For more information, Mathworks provides a fairly comprehensive explanation: https://www.mathworks.com/help/symbolic/mupad_ug/univariate-linear-regression.html 有关更多信息，Mathworks提供了相当全面的解释： https : //www.mathworks.com/help/symbolic/mupad_ug/univariate-linear-regression.html

So after getting a handle on what we are doing conceptually, lets take a stab at the math. 因此，在掌握了我们在概念上所做的事情之后，让我们来研究一下数学。 We'll need to calculate the standard deviation of our two variables, x and h(x). 我们需要计算两个变量x和h（x）的标准偏差。 WTo calculate the standard deviation, we will calculate the mean of each variable (sum up all the x's and then divide by the number of x's, do the same for h(x)). 为了计算标准差，我们将计算每个变量的平均值（将所有x求和，然后除以x的数量，对h（x）进行相同操作）。 The standard deviation captures how much a variable differs from its mean. 标准差表示变量与平均值之间的差异。 For each x, subtract the mean of x. 对于每个x，减去x的平均值。 Sum these differences up and then divide by the number of x's minus 1. Finally, take the square root. 将这些差加起来，然后除以x的负1。最后，取平方根。 This is your standard deviation. 这是您的标准偏差。

Using this, we can normalize both variables. 使用此，我们可以将两个变量标准化。 For x, subtract the mean of x and divide by the standard deviation of x. 对于x，减去x的平均值，然后除以x的标准偏差。 Do this for h(x) as well. 对h（x）也是如此。 You will now have two lists of normalized numbers. 现在，您将有两个规范化数字列表。

For each normalized number, multiply the value by its pair (the first normalized x value with its h(x) pair, for all values). 对于每个归一化的数字，将该值乘以其对（对于所有值，将第一个归一化的x值与其h（x）对相乘）。 Add these products together and divide by N. This gives you the correlation. 将这些乘积相加并除以N。这样就可以得到相关性。 To get the least squares estimate of theta1, calculate this correlation value times the standard deviation of h(x) divided by the standard deviation of x. 要获得theta1的最小二乘估计，请计算此相关值乘以h（x）的标准偏差除以x的标准偏差。

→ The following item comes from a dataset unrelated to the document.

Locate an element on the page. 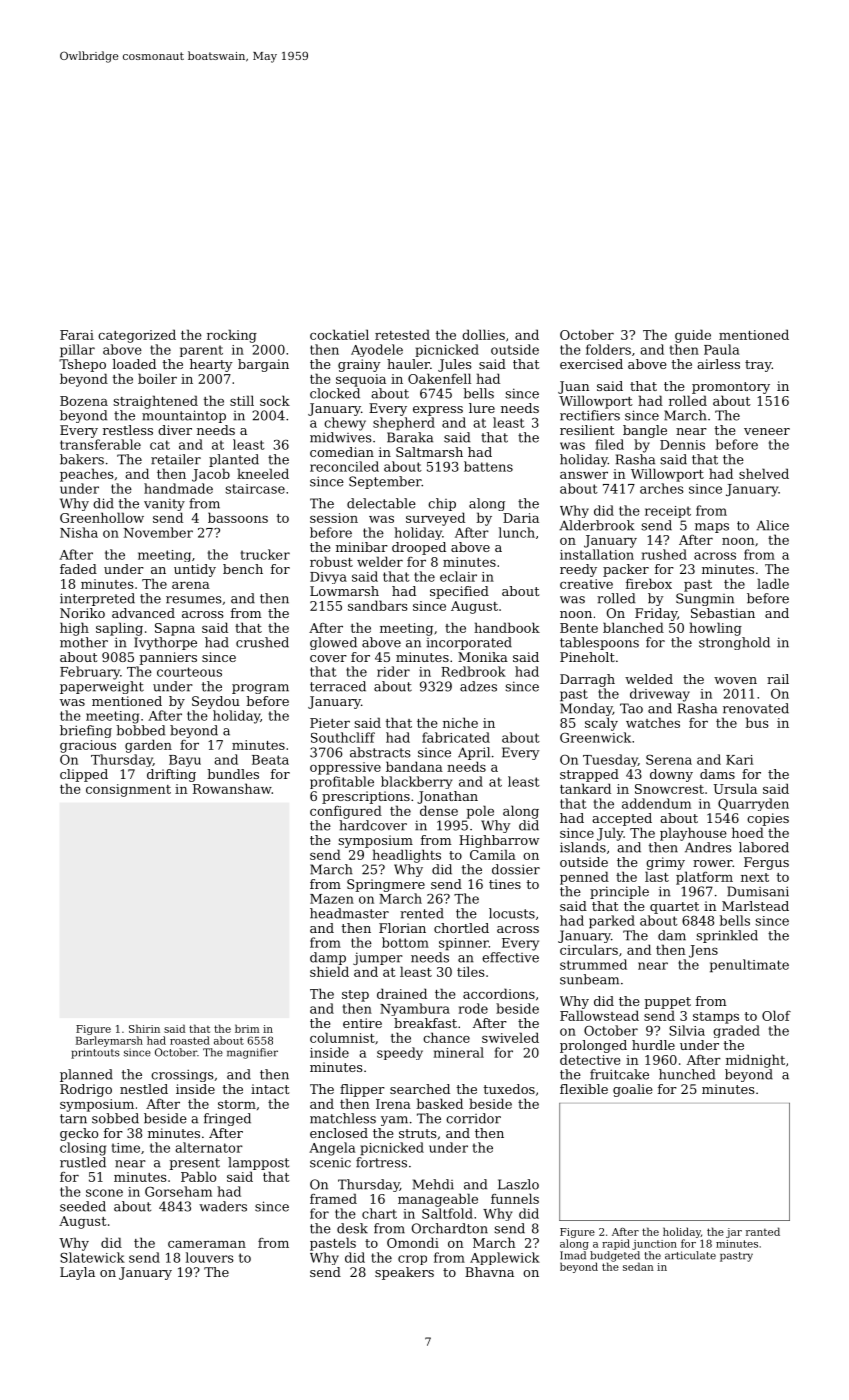  tray is located at coordinates (758, 366).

Given all this information, calculating the intercept (theta0) is easy, all we'll have to do is take the mean of h(x) and subtract the product (multiply!) of our calculated theta1 and the average of x. 有了所有这些信息，计算截距（theta0）就很容易了，我们要做的就是取h（x）的平均值，然后减去我们计算出的theta1与x平均值的乘积（乘！）。

Phew! ！ All taken care of! 所有照顾！ We have our least squares solution for those two variables. 对于这两个变量，我们有最小二乘解。 Let me know if you have any questions! 如果您有任何疑问，请告诉我！ One last excellent resource: https://people.duke.edu/~rnau/mathreg.htm 最后一个出色的资源： https : //people.duke.edu/~rnau/mathreg.htm

If you are asking about the hypothesis function in linear regression, then those theta values are selected by an algorithm called gradient descent.如果您在线性回归中询问假设 function，那么这些 theta 值是通过称为梯度下降的算法选择的。 This helps in finding the theta values to minimize the cost function.这有助于找到 theta 值以最小化成本 function。